Show that $\bigcap_{n\in\mathbb{N}}=(0,1) $ if {$ {A_n}$}$_{n\in\mathbb{N}} =$ {$A_n$:$ A_n=(0, n^k); n,k \in\mathbb{N}$} [closed]

I'm using the property of $A=X\cap Y$ for n sets i.e.

$A=\bigcap_{ n\in\mathbb{N}}A_n \iff$(($\forall n\in\mathbb{N}, A\subseteq A_n$) and ($B \subseteq A_n ,\forall n \in \mathbb{N} \implies B \subseteq A$))

Now comes the solution part.

$ \forall n \in \mathbb{N}, n \geq 1\implies n^k \geq n \geq1$ as ($k \in \mathbb{N} \implies k \geq 1$)

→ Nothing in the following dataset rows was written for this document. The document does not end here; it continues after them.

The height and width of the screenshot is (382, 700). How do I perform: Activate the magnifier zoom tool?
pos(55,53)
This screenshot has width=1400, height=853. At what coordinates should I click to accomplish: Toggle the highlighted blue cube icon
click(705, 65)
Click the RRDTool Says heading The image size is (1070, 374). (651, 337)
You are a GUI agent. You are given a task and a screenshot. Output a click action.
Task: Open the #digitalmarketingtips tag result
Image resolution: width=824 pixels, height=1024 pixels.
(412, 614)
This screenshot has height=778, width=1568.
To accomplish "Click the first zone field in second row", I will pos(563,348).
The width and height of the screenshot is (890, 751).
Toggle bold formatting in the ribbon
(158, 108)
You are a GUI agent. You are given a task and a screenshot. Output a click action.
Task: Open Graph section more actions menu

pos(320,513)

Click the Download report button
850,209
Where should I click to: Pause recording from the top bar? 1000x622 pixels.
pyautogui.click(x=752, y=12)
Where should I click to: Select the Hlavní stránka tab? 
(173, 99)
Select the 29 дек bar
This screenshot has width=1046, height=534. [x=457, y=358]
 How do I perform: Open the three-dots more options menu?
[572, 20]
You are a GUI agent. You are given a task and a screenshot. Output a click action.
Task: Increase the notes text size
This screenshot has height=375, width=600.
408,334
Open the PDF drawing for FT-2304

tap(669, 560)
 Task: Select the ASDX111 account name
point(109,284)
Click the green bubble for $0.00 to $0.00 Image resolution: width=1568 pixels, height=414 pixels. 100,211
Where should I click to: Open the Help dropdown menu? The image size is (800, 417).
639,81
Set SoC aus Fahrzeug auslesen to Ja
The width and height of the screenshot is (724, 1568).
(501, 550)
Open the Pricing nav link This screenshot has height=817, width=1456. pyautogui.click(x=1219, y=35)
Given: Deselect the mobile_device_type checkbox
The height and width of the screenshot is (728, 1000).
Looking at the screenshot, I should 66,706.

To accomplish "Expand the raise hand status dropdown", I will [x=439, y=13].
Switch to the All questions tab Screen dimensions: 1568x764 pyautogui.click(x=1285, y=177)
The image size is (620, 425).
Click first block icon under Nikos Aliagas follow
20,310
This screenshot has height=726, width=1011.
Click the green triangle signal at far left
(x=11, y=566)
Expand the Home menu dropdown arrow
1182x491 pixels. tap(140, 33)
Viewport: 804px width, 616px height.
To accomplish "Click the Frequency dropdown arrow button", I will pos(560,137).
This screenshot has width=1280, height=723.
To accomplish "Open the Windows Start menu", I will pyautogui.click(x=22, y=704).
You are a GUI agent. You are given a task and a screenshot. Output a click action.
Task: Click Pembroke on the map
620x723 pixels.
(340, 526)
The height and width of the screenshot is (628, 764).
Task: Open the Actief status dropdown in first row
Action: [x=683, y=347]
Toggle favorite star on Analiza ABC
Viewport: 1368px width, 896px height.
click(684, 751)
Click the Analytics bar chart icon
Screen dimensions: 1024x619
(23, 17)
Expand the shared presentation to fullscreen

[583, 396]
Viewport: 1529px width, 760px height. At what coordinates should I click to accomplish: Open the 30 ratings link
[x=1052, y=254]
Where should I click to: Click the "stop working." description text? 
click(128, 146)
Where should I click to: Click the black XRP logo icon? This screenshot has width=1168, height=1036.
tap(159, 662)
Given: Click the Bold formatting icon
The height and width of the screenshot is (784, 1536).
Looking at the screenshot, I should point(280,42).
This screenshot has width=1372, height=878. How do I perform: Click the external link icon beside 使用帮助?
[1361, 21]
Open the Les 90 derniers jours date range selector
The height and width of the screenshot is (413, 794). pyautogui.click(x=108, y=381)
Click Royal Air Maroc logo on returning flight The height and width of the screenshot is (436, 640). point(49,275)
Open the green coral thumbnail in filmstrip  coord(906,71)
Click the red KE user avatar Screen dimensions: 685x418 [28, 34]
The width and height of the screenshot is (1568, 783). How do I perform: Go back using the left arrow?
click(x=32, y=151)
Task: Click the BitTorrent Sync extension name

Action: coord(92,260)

$\therefore 0 \leq 1 \leq n^k$ i.e. $1$ is an interior point of each such interval except $(0,1)$

Hence using the corollaries of definition of intervals, we can conclude that $\forall n\in\mathbb{N}, A\subseteq A_n$

I'm a bit confused about the next step. Can anyone help me figure it out or suggest me a better approach to the question? Am I missing something while figuring out the solution?